*EXTRAIT SOURCE*:
>>>

Plus de lait produit par jour de vie, baisse du coût de renouvellement, gain de places dans les bâtiments… Faire vêler le plus tôt possible est rentable à condition de maîtriser la conduite d’élevage.
Les atouts économiques du vêlage précoce sont nombreux. « On estime à 40 euros le gain par mois d’âge gagné », souligne Anthony Baslé, d’Eilyps.
Baisse du coût de renouvellement
Évaluer avec précision le coût de renouvellement n’est pas toujours simple. Et pour corser le tout, les méthodes de calculs varient. Les comparaisons entre élevages s’avèrent donc parfois hasardeuses. Pour autant, tout le monde s’accorde sur un point : le coût de renouvellement dépend beaucoup du coût d’élevage des génisses. Et ce dernier est très variable d’un élevage à un autre. Ceux qui s’en sortent le mieux pratiquent généralement du vêlage précoce. Le groupe interrégional génisses du Grand Ouest a observé qu’en fonction de l’âge au premier vêlage, le coût de renouvellement pouvait varier entre 16 et 29 euros pour 1 000 litres (chiffres 2011). La moyenne se situait à 22 euros pour 1 000 litres. Le quart des élevages les plus économes (16 €/1000 l) pratiquaient du vêlage 26 mois contre 33,5 mois pour le quart les plus dépensiers.
Moins de risques de déraper sur le coût alimentaire
Le vêlage semi-tardif ou tardif rime souvent avec valorisation du pâturage. Mais il peut aussi s’accompagner d’un sevrage trop tardif et donc coûteux, voire d’une distribution trop généreuse de concentrés par rapport aux besoins de la génisse. C’est notamment le cas lorsque l’on conserve les mêmes pratiques de rationnement que pour du vêlage précoce. Gérer deux lots - un en vêlages précoces et l’autre en semi-tardifs voire tardifs - peut compliquer la conduite d’élevage et mener à des erreurs techniques, notent les associés du Gaec du Bois de Bousies, dans le Nord. « En vêlage groupés ou suite à des problèmes sanitaires, certaines génisses rejoignent un autre lot pour vêler plus tard. Mais il faut adapter la conduite. Il faut leur serrer la vis en limitant les concentrés et jouer sur la croissance compensatrice au pâturage », prévient David Plouzin, de la ferme expérimentale des Trinottières.

<<<

*BLOC DE DONNÉES*:
>>>

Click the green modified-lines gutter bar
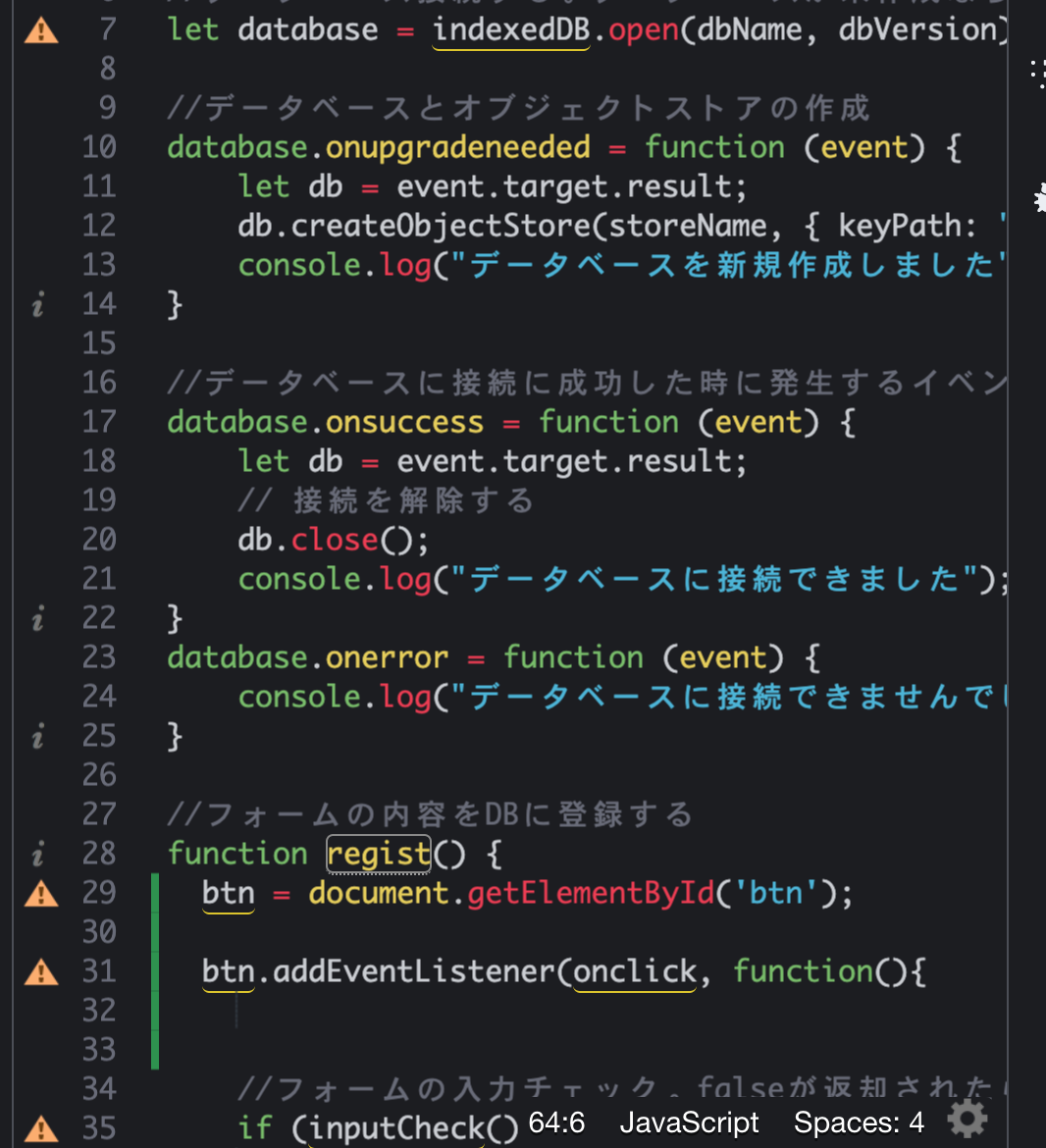Screen dimensions: 1046x1148 coord(155,962)
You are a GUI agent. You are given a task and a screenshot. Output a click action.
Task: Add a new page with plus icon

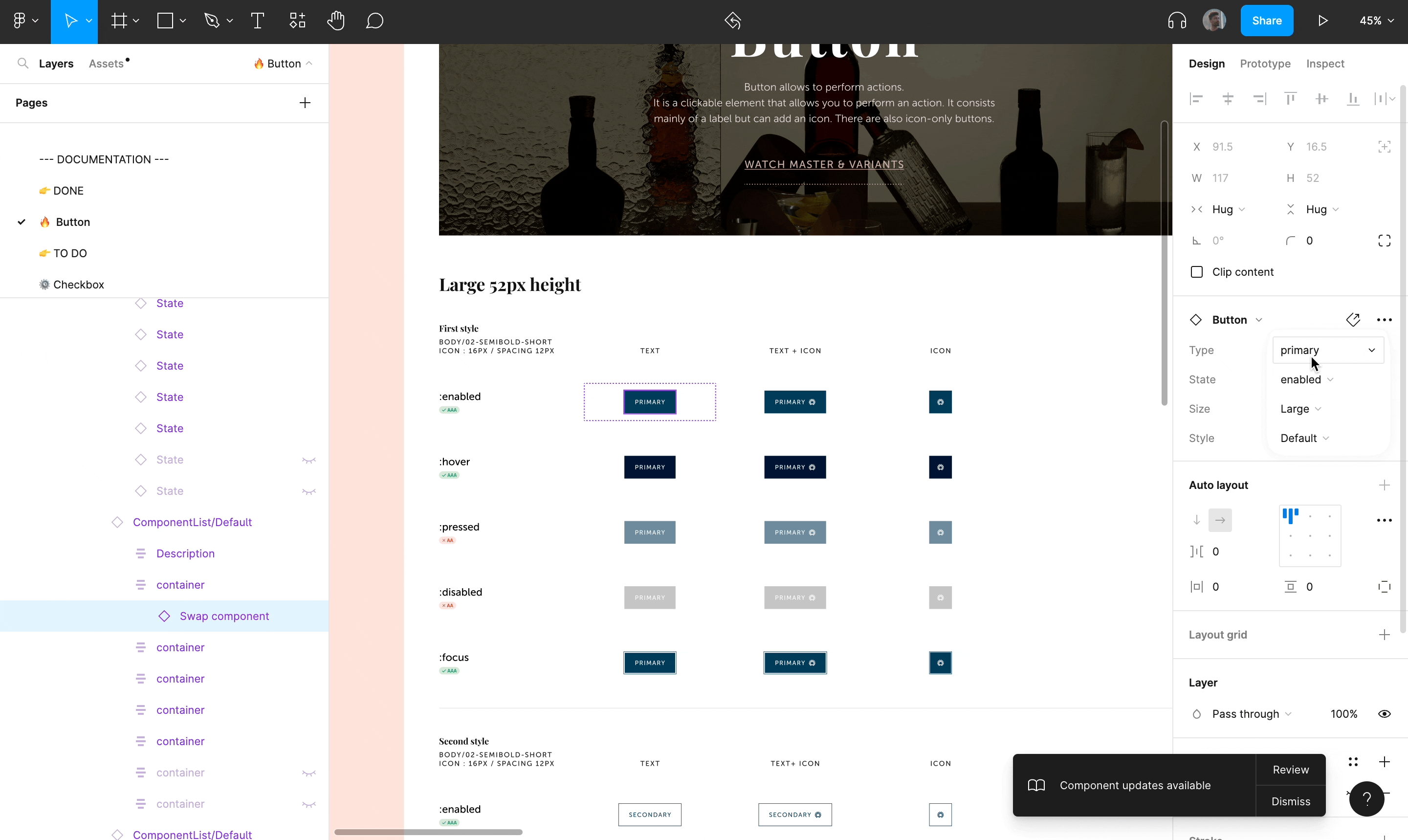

<<<

*SÉRIE D'EXERCICES*:
1 > Relevez tous les noms d'organismes, de groupes ou d'exploitations cités dans l'extrait sur le vêlage précoce.
2 > Recopiez, s'il vous plaît, le passage de l'extrait sur le vêlage précoce qui va de « Plus de lait » à « Anthony Baslé, d’Eilyps. ».

*RÉPONSES CI-DESSOUS*:
1 >
- Eilyps
- groupe interrégional génisses du Grand Ouest
- Gaec du Bois de Bousies
- ferme expérimentale des Trinottières

2 >
Plus de lait produit par jour de vie, baisse du coût de renouvellement, gain de places dans les bâtiments… Faire vêler le plus tôt possible est rentable à condition de maîtriser la conduite d’élevage.
Les atouts économiques du vêlage précoce sont nombreux. « On estime à 40 euros le gain par mois d’âge gagné », souligne Anthony Baslé, d’Eilyps.